*Your goal*
Every record, from first to last, should be written out again exactly.

*Extracted material*
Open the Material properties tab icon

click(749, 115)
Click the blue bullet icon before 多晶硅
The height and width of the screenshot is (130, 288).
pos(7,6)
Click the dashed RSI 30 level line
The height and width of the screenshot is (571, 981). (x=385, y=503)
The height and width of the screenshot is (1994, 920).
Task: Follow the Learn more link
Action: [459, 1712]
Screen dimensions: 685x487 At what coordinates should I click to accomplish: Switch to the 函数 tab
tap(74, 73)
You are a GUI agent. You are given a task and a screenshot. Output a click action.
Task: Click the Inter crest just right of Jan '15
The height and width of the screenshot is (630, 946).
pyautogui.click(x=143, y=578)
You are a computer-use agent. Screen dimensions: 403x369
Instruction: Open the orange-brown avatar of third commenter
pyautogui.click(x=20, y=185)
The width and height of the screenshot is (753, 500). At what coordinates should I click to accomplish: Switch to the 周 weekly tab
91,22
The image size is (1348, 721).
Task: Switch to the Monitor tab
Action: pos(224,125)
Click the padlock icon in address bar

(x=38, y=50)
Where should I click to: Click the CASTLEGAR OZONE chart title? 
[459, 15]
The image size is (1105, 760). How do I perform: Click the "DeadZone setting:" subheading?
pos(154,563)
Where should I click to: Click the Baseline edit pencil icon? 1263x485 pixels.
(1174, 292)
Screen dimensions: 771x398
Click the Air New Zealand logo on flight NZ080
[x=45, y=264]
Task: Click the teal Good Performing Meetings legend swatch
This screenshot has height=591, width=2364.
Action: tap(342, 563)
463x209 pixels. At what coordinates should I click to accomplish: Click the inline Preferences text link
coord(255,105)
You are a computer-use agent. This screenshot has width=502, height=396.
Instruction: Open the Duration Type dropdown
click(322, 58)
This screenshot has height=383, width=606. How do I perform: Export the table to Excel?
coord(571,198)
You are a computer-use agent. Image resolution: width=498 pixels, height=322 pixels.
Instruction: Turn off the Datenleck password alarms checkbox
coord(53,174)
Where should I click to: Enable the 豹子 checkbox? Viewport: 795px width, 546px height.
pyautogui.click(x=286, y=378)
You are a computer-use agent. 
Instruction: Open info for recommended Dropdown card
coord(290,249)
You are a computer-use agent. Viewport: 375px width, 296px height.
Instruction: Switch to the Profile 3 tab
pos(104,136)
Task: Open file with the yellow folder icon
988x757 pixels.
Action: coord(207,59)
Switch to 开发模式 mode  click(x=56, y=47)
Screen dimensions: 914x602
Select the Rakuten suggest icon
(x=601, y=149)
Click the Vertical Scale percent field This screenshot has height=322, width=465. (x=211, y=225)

*The answer*
Open the Material properties tab icon

click(749, 115)
Click the blue bullet icon before 多晶硅
The height and width of the screenshot is (130, 288).
pos(7,6)
Click the dashed RSI 30 level line
The height and width of the screenshot is (571, 981). (x=385, y=503)
The height and width of the screenshot is (1994, 920).
Task: Follow the Learn more link
Action: [459, 1712]
Screen dimensions: 685x487 At what coordinates should I click to accomplish: Switch to the 函数 tab
tap(74, 73)
You are a GUI agent. You are given a task and a screenshot. Output a click action.
Task: Click the Inter crest just right of Jan '15
The height and width of the screenshot is (630, 946).
pyautogui.click(x=143, y=578)
You are a computer-use agent. Screen dimensions: 403x369
Instruction: Open the orange-brown avatar of third commenter
pyautogui.click(x=20, y=185)
The width and height of the screenshot is (753, 500). At what coordinates should I click to accomplish: Switch to the 周 weekly tab
91,22
The image size is (1348, 721).
Task: Switch to the Monitor tab
Action: pos(224,125)
Click the padlock icon in address bar

(x=38, y=50)
Where should I click to: Click the CASTLEGAR OZONE chart title? 
[459, 15]
The image size is (1105, 760). How do I perform: Click the "DeadZone setting:" subheading?
pos(154,563)
Where should I click to: Click the Baseline edit pencil icon? 1263x485 pixels.
(1174, 292)
Screen dimensions: 771x398
Click the Air New Zealand logo on flight NZ080
[x=45, y=264]
Task: Click the teal Good Performing Meetings legend swatch
This screenshot has height=591, width=2364.
Action: tap(342, 563)
463x209 pixels. At what coordinates should I click to accomplish: Click the inline Preferences text link
coord(255,105)
You are a computer-use agent. This screenshot has width=502, height=396.
Instruction: Open the Duration Type dropdown
click(322, 58)
This screenshot has height=383, width=606. How do I perform: Export the table to Excel?
coord(571,198)
You are a computer-use agent. Image resolution: width=498 pixels, height=322 pixels.
Instruction: Turn off the Datenleck password alarms checkbox
coord(53,174)
Where should I click to: Enable the 豹子 checkbox? Viewport: 795px width, 546px height.
pyautogui.click(x=286, y=378)
You are a computer-use agent. 
Instruction: Open info for recommended Dropdown card
coord(290,249)
You are a computer-use agent. Viewport: 375px width, 296px height.
Instruction: Switch to the Profile 3 tab
pos(104,136)
Task: Open file with the yellow folder icon
988x757 pixels.
Action: coord(207,59)
Switch to 开发模式 mode  click(x=56, y=47)
Screen dimensions: 914x602
Select the Rakuten suggest icon
(x=601, y=149)
Click the Vertical Scale percent field This screenshot has height=322, width=465. (x=211, y=225)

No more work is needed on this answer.